The story — about the friendship between three artists and a scientist during the years leading up to the tumult of World War I — is told through every media imaginable: text, film, projections, collage, performance and music that draws from both the cabaret of Weimar Germany and the country-western genre. Songs are inspired by — but not directly about — historical figures such as Max Beckmann, Franz Marc, Hannah Hoech and Marie Curie. (What does a Max Beckmann-ish tune sound like?)

"It is unusual," Ruth Bauer admits. "But hopefully when you're in your seat it will grab your attention and keep you engaged."

The project — which marks the Bauers' Off-Broadway debut — began in 1999 when Jim, the composer of the duo, started exploring the dark and darkly humorous music of the Weimar Era. At the same time, he gave in to what his wife calls "a soft spot for country music." A score began to take shape.
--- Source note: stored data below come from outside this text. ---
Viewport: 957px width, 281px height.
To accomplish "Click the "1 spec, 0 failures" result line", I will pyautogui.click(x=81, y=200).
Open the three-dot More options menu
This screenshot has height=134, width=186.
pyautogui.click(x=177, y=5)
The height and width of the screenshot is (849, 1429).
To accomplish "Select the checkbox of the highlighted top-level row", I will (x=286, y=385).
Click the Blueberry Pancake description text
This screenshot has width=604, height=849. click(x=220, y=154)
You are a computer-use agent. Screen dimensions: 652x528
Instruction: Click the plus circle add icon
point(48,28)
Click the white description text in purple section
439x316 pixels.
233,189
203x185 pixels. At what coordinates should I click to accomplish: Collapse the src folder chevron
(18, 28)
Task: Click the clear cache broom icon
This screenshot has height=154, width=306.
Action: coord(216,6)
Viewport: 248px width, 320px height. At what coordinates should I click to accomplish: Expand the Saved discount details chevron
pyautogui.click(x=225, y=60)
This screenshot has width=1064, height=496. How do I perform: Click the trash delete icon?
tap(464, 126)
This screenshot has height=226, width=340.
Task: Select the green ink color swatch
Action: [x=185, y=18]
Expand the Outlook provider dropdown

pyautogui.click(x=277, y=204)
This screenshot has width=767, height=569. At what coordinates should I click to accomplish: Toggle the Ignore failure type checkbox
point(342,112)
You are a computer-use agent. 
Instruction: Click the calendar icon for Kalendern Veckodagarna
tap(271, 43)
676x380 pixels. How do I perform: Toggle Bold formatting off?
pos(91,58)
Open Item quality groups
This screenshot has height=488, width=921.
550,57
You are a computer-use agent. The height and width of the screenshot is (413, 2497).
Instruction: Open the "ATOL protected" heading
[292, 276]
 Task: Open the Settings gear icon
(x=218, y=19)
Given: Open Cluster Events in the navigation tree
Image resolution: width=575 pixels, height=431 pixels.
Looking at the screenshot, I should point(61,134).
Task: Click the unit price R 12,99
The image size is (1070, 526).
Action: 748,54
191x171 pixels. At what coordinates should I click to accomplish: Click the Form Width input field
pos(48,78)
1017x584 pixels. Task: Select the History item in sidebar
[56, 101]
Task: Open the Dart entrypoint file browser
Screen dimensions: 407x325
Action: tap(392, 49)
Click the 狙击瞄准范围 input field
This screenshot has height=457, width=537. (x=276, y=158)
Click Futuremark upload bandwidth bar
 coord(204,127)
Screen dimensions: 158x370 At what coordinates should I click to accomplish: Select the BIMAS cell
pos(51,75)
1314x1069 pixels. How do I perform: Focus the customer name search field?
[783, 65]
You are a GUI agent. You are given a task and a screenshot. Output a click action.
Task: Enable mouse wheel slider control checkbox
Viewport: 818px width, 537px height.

A graduate of the Rhode Island School of Design who has seen her work exhibited at Boston's Museum of Fine Arts, Ruth's contributions to the piece came in the form of collaborations on storyline and films, as well as numerous collages (a total of 70) representing the memories of central character Max Baumann (played by Marc Kudisch).

"We're really inspired by the golden age of German Expressionistic film and silent film," says Ruth.

For the couple, any aspect of the theatrical experience can be used to telegraph the story to the audience. "For us, 'writing' might be thinking about what image could communicate the emotions of the piece, or whether the music should carry the story here," she says.

Blue Flower's journey to Second Stage has been circuitous. The Bauers received the Jonathan Larson Performing Arts Foundation Award in 2004 for their work on the show. It was featured in the very first New York Musical Theatre Festival that same year and received an Off-Off-Broadway production by the Prospect Theater Company in 2008. Last season it had a staging at American Repertory Theatre in Boston. Will Pomerantz, the director at Second Stage, has piloted it all along. "It's been a long and winding road," says Ruth.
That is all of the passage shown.